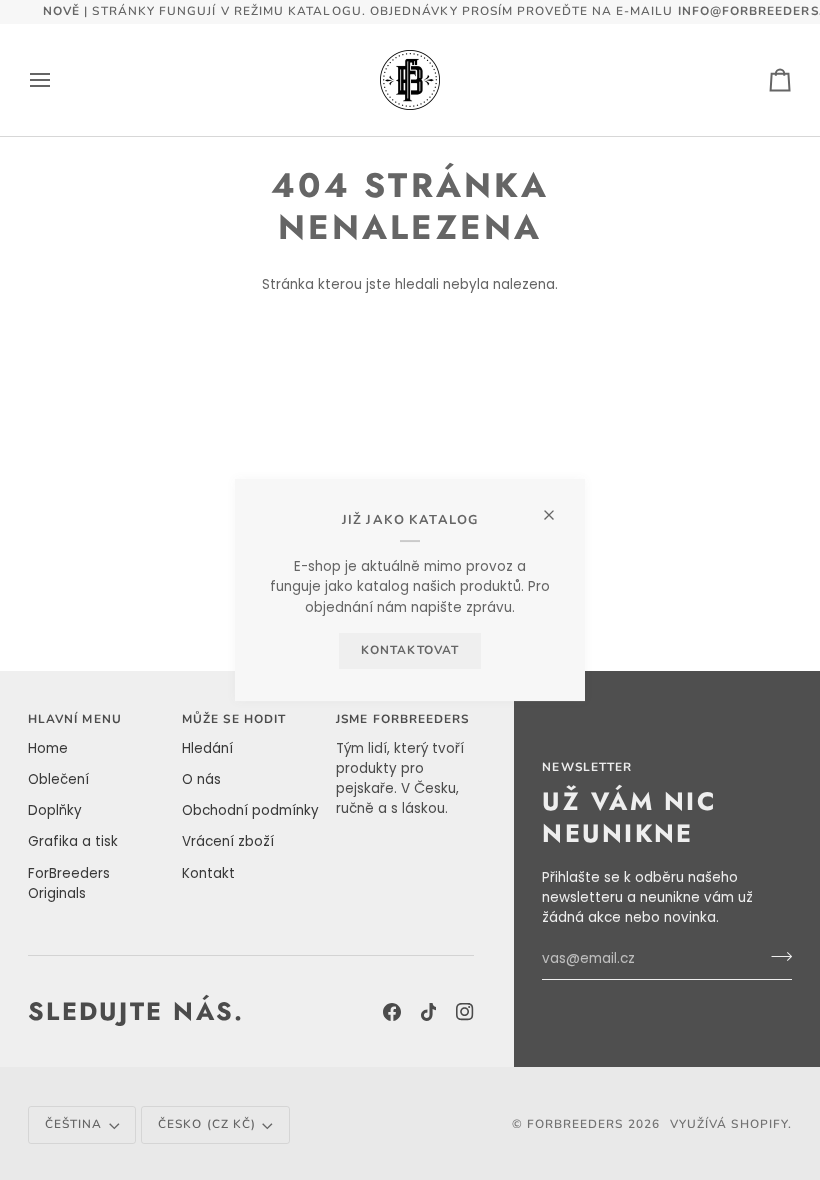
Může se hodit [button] (234, 719)
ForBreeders (575, 1124)
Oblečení (58, 779)
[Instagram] (465, 1012)
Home (48, 748)
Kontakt (208, 873)
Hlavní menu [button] (75, 719)
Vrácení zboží (228, 841)
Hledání (207, 748)
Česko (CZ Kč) (207, 1124)
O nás (201, 779)
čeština (73, 1124)
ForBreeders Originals (69, 883)
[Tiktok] (429, 1012)
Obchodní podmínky (250, 810)
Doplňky (55, 810)
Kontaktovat (410, 650)
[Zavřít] (557, 506)
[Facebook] (392, 1012)
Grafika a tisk (73, 841)
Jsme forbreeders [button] (402, 719)
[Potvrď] (775, 956)
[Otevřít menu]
********************
**Work order**: Output all entries unchanged; skip the pictures.

**Output of the task**:
Může se hodit [button] (234, 719)
ForBreeders (575, 1124)
Oblečení (58, 779)
[Instagram] (465, 1012)
Home (48, 748)
Kontakt (208, 873)
Hlavní menu [button] (75, 719)
Vrácení zboží (228, 841)
Hledání (207, 748)
Česko (CZ Kč) (207, 1124)
O nás (201, 779)
čeština (73, 1124)
ForBreeders Originals (69, 883)
[Tiktok] (429, 1012)
Obchodní podmínky (250, 810)
Doplňky (55, 810)
Kontaktovat (410, 650)
[Zavřít] (557, 506)
[Facebook] (392, 1012)
Grafika a tisk (73, 841)
Jsme forbreeders [button] (402, 719)
[Potvrď] (775, 956)
[Otevřít menu]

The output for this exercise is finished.